4. Don’t Overthink It
Kettlebell training can feel overwhelming and inaccessible if you’ve never done it before. My advice is to avoid overthinking it and start with the basics. Sure, swings and cleans might not suit you now, but that doesn’t mean you can’t start doing easier exercises to get comfortable with kettlebells and develop your skills.
5. Follow Sound Training Principles
Kettlebell training isn’t different from other forms of exercise. As such, don’t overcomplicate things and don’t follow different rules. Focus on the basics, and you will do great:
- Train all major muscle groups two to three times per week
- Perform enough sets for each muscle group to grow (generally 10-20 per muscle per week, but fewer can work for beginners)

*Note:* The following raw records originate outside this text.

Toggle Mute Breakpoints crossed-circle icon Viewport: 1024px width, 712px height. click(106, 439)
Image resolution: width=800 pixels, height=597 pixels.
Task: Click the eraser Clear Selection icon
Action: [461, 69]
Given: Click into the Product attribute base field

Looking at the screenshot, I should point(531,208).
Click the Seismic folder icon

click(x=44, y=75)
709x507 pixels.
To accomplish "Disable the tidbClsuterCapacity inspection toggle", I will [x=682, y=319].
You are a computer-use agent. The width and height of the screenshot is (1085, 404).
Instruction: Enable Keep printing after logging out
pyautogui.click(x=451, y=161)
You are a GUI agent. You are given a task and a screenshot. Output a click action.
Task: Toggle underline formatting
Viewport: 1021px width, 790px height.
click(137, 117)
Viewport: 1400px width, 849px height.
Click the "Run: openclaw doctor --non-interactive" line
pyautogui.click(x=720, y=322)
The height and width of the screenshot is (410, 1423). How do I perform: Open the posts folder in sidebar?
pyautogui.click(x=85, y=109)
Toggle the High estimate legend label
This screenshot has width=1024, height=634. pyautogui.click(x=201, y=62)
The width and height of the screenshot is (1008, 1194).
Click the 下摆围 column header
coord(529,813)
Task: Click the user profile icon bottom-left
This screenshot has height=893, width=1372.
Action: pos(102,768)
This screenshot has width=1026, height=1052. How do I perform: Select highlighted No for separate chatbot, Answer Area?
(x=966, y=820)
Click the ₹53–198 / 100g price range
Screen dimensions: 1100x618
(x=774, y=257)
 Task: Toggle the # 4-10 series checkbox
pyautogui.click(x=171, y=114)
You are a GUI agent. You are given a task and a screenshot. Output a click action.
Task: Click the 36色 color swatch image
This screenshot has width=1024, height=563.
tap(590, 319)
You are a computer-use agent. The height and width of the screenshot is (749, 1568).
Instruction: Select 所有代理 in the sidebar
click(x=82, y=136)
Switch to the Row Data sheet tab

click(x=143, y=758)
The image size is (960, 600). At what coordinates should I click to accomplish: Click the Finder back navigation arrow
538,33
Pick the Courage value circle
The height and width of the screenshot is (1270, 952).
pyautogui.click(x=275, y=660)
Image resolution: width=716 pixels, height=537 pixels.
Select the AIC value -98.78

- Put enough effort into individual sets but avoid training to failure all the time as that can prolong the recovery period and lead to technique breakdown
- Train in a variety of repetition ranges to cause overload and metabolic stress, both of which are essential for long-term progress
- Do various movements to keep your training fresh, change up the stress you place on your body, and train your muscles from different angles
Kettlebells are an excellent fitness too skinny fat people can leverage to build muscle and lose fat.
A notable benefit of kettlebells is their sheer versatility. You can perform a range of exercises, combine them in numerous ways to form effective routines and vary the intensity to fit your goals and schedule. Kettlebells are also great because you can invest some money and use them for excellent home workouts.